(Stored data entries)
┄┄┄┄┄┄┄┄┄┄┄┄┄┄┄┄┄┄┄┄

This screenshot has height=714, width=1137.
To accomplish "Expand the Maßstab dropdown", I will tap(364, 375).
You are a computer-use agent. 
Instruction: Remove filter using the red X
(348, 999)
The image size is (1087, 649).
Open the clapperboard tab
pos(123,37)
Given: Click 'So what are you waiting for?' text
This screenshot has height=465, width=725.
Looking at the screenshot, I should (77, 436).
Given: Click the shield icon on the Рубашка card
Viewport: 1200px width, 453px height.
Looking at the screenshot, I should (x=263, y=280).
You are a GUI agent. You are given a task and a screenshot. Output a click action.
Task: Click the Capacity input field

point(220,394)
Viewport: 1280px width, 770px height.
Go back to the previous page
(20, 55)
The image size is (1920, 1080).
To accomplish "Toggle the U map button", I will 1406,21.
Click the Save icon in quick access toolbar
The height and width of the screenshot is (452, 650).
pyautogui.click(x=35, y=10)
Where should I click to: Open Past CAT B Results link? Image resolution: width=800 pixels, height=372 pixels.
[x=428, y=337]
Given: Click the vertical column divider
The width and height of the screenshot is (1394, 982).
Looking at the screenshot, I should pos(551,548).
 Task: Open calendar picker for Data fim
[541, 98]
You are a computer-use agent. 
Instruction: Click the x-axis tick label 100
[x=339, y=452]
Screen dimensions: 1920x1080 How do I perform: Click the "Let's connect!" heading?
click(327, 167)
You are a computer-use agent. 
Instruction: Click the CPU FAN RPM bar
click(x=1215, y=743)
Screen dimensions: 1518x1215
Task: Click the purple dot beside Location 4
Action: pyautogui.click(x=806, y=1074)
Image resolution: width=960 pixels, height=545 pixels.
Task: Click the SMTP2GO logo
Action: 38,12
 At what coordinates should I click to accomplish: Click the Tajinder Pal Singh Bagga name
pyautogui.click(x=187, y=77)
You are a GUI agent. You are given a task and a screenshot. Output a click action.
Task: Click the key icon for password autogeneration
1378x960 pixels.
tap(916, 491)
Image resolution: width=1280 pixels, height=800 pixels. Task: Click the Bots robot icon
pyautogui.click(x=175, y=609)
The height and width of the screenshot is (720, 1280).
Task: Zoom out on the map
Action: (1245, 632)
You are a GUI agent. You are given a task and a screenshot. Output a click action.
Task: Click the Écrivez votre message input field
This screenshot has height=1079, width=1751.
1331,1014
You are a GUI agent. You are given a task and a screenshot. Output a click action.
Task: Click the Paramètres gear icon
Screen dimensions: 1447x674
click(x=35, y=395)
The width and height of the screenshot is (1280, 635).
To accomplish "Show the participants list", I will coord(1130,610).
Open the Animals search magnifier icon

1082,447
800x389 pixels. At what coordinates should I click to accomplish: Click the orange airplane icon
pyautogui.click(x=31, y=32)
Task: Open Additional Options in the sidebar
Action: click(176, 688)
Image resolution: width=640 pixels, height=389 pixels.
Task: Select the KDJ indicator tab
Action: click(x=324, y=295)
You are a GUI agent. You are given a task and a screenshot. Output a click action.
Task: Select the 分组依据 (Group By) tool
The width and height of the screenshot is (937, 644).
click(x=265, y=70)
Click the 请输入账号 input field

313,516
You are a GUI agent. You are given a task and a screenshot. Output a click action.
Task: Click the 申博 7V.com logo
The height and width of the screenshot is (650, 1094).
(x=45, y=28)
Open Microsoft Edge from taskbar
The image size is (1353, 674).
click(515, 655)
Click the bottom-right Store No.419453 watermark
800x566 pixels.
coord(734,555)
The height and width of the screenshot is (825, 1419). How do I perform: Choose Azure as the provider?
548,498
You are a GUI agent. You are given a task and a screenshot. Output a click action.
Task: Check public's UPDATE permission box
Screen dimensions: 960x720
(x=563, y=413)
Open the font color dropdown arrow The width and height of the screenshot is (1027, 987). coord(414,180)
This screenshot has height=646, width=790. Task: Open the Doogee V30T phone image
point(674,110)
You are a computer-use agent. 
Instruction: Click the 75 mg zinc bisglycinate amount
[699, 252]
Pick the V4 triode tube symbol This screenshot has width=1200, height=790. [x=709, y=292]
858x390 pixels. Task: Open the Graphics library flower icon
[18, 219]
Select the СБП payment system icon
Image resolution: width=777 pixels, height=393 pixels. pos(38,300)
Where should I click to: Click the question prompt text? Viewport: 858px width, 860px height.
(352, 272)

┄┄┄┄┄┄┄┄┄┄┄┄┄┄┄┄┄┄┄┄

* _What the task asks_: Take the line above containing "Task: Select the 分组依据 (Group By) tool", the line containing "Task: Click the 申博 7V.com logo", and all lines in between, and copy them exactly without anything else.

* _Solution_:
Task: Select the 分组依据 (Group By) tool
The width and height of the screenshot is (937, 644).
click(x=265, y=70)
Click the 请输入账号 input field

313,516
You are a GUI agent. You are given a task and a screenshot. Output a click action.
Task: Click the 申博 7V.com logo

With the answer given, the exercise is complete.